There’s a lot of reasons people think 13 is an unlucky number. This year may add another. At least 13 storm systems should reach tropical strength and get a name in 2019, with five becoming hurricanes and two spawning winds of 111 miles per hour (179 kilometers) or more, Colorado State University said in its annual Atlantic forecast.

While the overall storm number is one above the 30-year average, it’s down from 15 last year. But that isn’t a reason for coastal residents to drop their guard.

“As we always say, it only takes one storm to make it an active season.” Phil Klotzbach, lead author of the study, said by telephone. “People have to prepare the same as always.”
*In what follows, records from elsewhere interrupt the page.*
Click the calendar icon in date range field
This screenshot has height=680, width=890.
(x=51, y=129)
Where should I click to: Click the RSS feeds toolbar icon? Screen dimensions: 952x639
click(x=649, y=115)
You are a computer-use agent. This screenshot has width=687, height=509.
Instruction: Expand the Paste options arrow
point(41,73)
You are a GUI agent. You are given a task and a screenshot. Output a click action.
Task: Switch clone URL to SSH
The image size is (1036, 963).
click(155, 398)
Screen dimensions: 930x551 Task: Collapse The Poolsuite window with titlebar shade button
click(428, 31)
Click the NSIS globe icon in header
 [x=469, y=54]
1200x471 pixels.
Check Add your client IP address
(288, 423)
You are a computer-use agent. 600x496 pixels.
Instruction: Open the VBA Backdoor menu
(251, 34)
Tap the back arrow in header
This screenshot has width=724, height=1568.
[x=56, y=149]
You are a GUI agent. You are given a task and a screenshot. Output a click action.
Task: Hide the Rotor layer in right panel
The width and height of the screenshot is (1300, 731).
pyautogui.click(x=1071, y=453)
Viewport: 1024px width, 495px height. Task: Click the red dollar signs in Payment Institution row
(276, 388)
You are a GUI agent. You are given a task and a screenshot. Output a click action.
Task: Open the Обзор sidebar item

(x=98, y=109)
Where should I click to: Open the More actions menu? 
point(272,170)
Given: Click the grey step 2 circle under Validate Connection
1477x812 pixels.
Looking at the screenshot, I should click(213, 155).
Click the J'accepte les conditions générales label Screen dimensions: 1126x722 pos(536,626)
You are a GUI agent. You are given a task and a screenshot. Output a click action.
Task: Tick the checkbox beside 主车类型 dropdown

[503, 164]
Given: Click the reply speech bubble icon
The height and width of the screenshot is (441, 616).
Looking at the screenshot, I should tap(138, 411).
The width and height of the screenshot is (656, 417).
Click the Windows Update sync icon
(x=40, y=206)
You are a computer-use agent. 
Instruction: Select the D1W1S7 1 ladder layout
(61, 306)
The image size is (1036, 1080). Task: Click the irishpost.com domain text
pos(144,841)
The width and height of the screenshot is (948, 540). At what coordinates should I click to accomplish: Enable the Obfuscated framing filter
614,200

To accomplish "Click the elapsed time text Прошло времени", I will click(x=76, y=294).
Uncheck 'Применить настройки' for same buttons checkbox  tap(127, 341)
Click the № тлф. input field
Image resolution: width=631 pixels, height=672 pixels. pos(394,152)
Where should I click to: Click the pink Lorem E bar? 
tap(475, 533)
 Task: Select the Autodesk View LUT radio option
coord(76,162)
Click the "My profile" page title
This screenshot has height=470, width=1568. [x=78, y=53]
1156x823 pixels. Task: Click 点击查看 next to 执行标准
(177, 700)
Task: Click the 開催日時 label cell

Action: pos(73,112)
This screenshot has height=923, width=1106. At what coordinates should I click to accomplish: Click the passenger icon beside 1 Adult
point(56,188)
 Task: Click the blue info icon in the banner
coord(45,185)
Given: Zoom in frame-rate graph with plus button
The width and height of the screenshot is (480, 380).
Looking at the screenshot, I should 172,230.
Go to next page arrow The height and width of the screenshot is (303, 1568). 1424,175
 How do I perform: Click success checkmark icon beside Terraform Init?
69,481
An El Nino weather pattern will linger into at least September, and that’s helping to keep the hurricane season close to average, but there is no way of telling if one or more storms will become strong enough to cause destruction for the U.S., Mexico and the Caribbean.

Recent Destruction

The U.S. was hit by three major hurricanes in 2017, with the entire season causing about $215 billion in damage. Last year, hurricanes Florence and Michael ripped through the Carolinas and Florida with the total damage for the year reaching $51 billion, according to Munich Re.

The six month season begins June 1, when the warming Atlantic water becomes a nursery for the destructive storms often born from weather systems drifting off Africa. Atlantic hurricanes are closely watched because they can shake energy and agriculture markets, threaten coastal real estate, impact politics and leave long-lasting suffering for people and businesses in their wake.

This week, Congressional Republicans and Democrats haggled over disaster funding for Puerto Rico, still reeling from 2017’s Hurricane Maria. Politics aside, the perils faced by hurricanes are massive. In the U.S., more than 6.9 million homes, valued at $1.6 trillion, are at risk from storms, according to CoreLogic.

Across the South, many are still trying to recover from multiple strikes over the last several years. In Dillon County, South Carolina, residents were struggling to recover from flooding brought by Hurricane Matthew in 2016 when Florence brought a second deluge last year.

“It is an ongoing process,” said Kenneth Smith, Dillon County’s long-term recovery chairman. “It has been going on since Matthew. They got hit twice.”

April Forecasts

Nature’s cycles could rob the six-month 2019 season of some of its power, Klotzbach of Colorado State said. El Nino in the equatorial Pacific causes wind shear to develop across the Atlantic. Tropical storms and hurricanes can be ripped apart by wind shear with the tops of the storms being cut clear off.

Klotzbach also said that forecasts made in April are among the hardest for both storms and El Nino. From 2015 to 2018, Colorado State’s forecast underestimated the overall storms by 1 to 4 systems. At the same time, El Nino could fade.

“There is a lot of uncertainty about El Nino at this time of year,” Klotzbach said. “But I don’t see any smoking guns that is going to change that.”